I ordered a pack of the ZitStickas to see if they’d work for me. They are woefully expensive for an acne patch. (These similar ones, from a brand called Rael, are almost a quarter of the price, at just over a dollar a pop.) But the ZitSticka patches specifically make the process of treating an honest-to-god pimple kind of glamorous. The ring box–like packaging looks cute enough to display on a dresser. This is not an acne patch that you’d expect to find at a drugstore: In addition to the zit stickers, it comes with tiny cleaning wipes (each individual zit gets its own cleaning wipe!). “We got you covered,” an insert white lettering reads, alongside instructions on how to use each part and a stylized illustration of the microdarts dissolving into a pimple.

I wiped the zit area (I was thrilled to have a zit!) and stuck the patch to my face. I will be honest with you—I was so excited to try these that I didn’t even check what kind of zit I was popping them onto, nor am I confident enough in my zit taxonomy to tell you exactly what it was in hindsight. The patch did not hurt in the least, but it did feel very satisfying. To my surprise, the sticker was subtle enough that I then confidently left the house. After a couple hours, it flaked off, having lost its stickiness after the darts dissolved.

What was left in its wake was still definitely a pimple, but a noticeably smaller one. If I’ve ever tried a skin care product with such immediate results, I cannot remember it. Previously, the only instant acne treatment I’d heard of that worked right away was cortisone shots, which can cost$100 a (pimple) pop, which puts the $4 price tag into a little perspective.

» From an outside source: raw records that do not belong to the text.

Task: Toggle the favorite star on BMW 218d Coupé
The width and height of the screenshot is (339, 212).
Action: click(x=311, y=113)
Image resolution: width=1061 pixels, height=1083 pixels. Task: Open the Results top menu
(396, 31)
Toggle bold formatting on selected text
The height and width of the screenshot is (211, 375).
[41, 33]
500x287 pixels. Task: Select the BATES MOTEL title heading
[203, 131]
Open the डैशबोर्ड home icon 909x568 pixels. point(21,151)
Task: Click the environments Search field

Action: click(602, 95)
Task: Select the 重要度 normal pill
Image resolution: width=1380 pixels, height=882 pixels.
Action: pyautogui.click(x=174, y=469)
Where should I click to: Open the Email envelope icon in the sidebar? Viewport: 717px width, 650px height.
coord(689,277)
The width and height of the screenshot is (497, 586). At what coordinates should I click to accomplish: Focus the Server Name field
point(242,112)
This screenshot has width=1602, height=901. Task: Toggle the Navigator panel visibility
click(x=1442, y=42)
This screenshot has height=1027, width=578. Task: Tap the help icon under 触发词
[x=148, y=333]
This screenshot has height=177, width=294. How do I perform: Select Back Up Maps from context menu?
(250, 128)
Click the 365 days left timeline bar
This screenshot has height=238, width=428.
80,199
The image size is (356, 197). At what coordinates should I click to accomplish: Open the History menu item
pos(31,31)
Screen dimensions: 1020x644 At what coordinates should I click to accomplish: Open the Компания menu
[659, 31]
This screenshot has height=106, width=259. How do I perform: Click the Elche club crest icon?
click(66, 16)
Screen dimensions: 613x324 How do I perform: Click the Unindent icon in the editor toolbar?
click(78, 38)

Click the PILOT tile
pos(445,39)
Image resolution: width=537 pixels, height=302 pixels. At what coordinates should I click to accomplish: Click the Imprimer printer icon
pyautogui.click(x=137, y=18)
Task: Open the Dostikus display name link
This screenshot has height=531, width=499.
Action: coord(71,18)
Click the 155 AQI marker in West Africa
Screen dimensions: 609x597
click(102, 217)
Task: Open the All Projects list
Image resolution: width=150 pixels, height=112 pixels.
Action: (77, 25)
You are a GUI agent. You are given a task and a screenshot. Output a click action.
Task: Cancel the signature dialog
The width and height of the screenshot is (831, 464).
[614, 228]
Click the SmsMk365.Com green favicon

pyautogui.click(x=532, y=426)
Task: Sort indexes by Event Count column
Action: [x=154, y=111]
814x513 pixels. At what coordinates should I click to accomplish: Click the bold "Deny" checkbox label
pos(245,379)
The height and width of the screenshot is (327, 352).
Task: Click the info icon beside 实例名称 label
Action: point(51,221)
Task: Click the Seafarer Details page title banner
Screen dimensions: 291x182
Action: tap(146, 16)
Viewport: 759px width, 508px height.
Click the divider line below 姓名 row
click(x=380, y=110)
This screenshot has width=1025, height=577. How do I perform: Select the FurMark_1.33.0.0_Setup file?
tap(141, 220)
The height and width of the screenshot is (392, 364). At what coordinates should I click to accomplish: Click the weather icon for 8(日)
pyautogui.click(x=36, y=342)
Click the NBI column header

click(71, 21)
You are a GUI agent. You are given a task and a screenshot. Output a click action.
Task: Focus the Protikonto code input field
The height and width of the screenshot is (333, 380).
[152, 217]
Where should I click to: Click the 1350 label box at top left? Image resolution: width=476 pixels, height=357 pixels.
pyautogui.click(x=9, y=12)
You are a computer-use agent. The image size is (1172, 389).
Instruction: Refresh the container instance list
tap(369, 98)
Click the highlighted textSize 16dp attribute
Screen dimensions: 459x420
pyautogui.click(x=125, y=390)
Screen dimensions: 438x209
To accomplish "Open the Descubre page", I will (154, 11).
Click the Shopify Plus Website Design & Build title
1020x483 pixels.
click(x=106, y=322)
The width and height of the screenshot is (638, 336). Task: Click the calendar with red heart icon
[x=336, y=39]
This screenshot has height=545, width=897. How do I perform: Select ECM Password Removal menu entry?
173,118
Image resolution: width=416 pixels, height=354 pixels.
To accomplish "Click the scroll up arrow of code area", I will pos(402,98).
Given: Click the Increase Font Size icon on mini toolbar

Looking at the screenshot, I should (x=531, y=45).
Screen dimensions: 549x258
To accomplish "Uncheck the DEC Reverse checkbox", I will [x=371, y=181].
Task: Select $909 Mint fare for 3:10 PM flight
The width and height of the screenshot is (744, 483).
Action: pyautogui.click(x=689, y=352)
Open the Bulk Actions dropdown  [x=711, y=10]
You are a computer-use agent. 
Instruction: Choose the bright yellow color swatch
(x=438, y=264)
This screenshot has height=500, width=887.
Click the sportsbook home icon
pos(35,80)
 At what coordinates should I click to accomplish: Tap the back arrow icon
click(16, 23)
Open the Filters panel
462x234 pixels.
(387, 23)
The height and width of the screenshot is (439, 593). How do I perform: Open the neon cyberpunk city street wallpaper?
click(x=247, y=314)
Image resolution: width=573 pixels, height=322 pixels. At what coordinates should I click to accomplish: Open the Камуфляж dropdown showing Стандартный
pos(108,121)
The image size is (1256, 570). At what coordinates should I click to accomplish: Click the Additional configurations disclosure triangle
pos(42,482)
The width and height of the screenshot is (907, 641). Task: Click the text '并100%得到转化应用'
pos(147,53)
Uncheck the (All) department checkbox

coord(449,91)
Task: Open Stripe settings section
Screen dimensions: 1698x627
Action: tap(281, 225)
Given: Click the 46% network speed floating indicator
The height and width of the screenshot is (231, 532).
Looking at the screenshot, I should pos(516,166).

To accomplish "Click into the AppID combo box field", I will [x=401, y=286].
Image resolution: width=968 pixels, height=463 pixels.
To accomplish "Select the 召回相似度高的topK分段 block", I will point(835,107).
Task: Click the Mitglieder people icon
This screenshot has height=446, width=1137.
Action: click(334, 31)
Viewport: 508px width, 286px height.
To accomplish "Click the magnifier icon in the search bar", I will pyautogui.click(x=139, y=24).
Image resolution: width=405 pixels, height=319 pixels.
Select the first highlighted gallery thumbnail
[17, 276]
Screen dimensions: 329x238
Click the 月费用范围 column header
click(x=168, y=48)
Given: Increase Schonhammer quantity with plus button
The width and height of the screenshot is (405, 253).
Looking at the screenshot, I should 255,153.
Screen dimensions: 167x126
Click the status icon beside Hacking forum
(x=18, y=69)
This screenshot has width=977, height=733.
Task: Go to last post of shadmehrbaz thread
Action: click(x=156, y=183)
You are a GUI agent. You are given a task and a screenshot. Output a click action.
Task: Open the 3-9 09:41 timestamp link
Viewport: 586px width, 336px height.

In the future, I’ll probably pick a cheaper microdart acne patch—these ones from Rael look extremely similar if not identical to the ZitSticka offering, and are a third of the price. Whether a microdart patch works better than a non-microdart one is hard to say—there just hasn’t been that much scientific research into the acne-patch space. Dermatologists emphasize that acne patches alone aren’t a good strategy for keeping your face clean, and they probably aren’t economical for large breakouts. But acne patches are ideal product with which to do your own experimenting with: It’s fairly easy to see if a zit has gotten smaller within a few hours of wear. It’s also a relief. Even for all ZitSticka’s cute branding, zit stickers will probably never be relaxing or fun the way, say, a face mask is. But the straightforward results take a load off, nonetheless. That’s close to magic.